As forças militares de Israel intensificaram ofensivas no sul do Líbano neste domingo, movimentando tanques de guerra em direção à fronteira e ordenando que moradores de 11 vilarejos deixem suas casas imediatamente. O governo israelense justifica as operações como ataques direcionados à infraestrutura do Hezbollah, grupo que recebe financiamento do Irã. A situação no território libanês é crítica, com um saldo de 3,6 mil civis mortos e aproximadamente 1,2 milhão de pessoas forçadas a abandonar suas residências desde o início dos conflitos.

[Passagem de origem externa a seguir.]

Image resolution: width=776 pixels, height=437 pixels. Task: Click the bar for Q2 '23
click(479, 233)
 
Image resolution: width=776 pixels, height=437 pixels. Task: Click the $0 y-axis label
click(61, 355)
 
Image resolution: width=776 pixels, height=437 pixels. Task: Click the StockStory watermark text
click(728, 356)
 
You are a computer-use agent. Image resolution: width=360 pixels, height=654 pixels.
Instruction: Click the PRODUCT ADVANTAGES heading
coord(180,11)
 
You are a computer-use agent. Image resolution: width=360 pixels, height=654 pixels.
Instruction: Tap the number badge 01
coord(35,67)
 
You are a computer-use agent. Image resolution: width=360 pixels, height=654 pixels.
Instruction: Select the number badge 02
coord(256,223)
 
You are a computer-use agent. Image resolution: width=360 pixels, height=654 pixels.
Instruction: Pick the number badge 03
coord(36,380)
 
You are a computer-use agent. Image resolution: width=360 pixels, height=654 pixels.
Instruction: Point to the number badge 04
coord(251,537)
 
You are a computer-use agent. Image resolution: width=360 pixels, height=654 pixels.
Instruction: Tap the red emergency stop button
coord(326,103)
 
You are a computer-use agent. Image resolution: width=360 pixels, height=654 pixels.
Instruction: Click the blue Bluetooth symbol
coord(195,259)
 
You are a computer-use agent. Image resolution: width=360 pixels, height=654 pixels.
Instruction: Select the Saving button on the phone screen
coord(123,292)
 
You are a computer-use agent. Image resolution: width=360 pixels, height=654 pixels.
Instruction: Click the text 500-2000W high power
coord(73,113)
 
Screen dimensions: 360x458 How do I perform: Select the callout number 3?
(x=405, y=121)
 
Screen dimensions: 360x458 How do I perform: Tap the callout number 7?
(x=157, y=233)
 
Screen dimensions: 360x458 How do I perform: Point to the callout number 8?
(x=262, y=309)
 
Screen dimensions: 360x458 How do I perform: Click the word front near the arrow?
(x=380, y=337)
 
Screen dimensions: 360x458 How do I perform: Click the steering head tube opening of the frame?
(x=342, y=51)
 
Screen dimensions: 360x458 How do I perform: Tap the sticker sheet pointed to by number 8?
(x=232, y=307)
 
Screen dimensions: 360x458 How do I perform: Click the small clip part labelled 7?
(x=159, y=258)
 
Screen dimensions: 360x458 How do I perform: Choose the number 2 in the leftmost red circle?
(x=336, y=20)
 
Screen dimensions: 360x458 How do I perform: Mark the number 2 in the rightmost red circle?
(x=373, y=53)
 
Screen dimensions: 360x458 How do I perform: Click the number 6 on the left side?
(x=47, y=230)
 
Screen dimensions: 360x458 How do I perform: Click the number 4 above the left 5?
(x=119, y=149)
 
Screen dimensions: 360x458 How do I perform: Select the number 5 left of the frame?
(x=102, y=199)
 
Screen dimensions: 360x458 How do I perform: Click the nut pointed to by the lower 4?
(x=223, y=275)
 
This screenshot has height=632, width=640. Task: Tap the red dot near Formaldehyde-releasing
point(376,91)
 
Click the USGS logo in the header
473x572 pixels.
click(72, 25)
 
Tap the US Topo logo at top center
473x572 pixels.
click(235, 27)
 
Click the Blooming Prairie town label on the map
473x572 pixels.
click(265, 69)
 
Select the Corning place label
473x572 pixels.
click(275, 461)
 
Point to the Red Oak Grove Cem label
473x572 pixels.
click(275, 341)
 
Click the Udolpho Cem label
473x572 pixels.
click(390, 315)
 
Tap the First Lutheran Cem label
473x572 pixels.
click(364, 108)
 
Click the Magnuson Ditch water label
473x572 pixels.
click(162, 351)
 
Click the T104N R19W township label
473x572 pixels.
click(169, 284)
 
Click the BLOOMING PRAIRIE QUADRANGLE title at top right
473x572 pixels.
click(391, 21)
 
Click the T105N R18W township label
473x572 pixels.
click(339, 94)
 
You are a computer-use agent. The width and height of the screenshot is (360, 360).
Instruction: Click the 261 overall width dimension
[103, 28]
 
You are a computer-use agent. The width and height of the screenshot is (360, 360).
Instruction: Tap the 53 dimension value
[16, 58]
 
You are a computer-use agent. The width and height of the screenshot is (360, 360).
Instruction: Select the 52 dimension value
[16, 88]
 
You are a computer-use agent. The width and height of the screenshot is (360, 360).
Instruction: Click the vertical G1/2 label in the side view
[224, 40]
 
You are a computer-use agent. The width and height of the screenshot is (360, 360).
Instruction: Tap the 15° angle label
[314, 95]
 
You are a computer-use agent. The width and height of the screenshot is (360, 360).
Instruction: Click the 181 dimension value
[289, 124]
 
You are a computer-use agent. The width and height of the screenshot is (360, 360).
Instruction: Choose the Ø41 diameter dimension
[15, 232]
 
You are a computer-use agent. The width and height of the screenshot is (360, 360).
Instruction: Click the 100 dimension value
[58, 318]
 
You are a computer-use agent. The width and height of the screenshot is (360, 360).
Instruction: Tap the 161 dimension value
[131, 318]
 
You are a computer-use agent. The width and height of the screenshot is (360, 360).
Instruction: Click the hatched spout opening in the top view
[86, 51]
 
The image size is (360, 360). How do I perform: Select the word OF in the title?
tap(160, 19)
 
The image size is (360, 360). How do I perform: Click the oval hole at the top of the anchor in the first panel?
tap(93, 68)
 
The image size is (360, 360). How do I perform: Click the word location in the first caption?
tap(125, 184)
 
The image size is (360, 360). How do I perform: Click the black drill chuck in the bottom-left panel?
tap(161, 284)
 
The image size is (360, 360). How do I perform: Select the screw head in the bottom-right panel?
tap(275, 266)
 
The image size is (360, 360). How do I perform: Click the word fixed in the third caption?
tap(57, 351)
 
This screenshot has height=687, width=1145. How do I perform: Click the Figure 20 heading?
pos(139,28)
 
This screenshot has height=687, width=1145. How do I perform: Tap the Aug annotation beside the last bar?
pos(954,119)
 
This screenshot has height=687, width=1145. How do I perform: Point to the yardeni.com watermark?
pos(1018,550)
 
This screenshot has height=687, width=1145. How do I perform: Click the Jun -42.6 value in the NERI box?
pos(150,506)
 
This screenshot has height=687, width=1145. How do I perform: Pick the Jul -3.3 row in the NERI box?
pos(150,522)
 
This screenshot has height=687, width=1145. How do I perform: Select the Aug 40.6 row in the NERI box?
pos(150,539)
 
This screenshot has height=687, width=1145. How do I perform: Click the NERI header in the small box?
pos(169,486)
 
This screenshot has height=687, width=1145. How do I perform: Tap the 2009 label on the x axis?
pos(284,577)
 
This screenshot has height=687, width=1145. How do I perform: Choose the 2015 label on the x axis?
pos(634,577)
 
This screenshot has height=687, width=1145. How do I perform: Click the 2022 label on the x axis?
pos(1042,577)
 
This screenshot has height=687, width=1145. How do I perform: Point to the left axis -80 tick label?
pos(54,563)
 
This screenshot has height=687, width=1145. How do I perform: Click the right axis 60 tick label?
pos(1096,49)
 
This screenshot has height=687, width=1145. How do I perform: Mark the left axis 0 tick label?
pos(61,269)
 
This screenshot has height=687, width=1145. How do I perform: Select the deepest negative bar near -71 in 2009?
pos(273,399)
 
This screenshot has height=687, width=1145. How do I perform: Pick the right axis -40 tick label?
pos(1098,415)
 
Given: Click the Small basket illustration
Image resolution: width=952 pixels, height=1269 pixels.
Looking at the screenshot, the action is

Quebra de trégua e impasse diplomático
O cenário de instabilidade persiste apesar de um cessar-fogo ter sido anunciado anteriormente entre os dois países. O acordo, contudo, não foi respeitado, gerando uma troca de acusações mútua sobre quem teria violado os termos da trégua. Enquanto o confronto direto escala na região, a tensão se estende para o âmbito diplomático com o caso da flotilha Global Sumud, que buscava levar ajuda humanitária à Faixa de Gaza rompendo o bloqueio imposto por Israel.
Prisão de ativista brasileiro
O ativista brasileiro Tiago Ávila e um cidadão espanhol permanecem detidos por autoridades israelenses, com a prisão prorrogada pelo menos até esta segunda-feira. Ambos foram capturados em águas internacionais, nas proximidades da Grécia, enquanto outros integrantes da missão humanitária foram encaminhados para a ilha de Creta. Em resposta ao episódio, os governos do Brasil e da Espanha emitiram uma nota oficial conjunta classificando a detenção como ilegal.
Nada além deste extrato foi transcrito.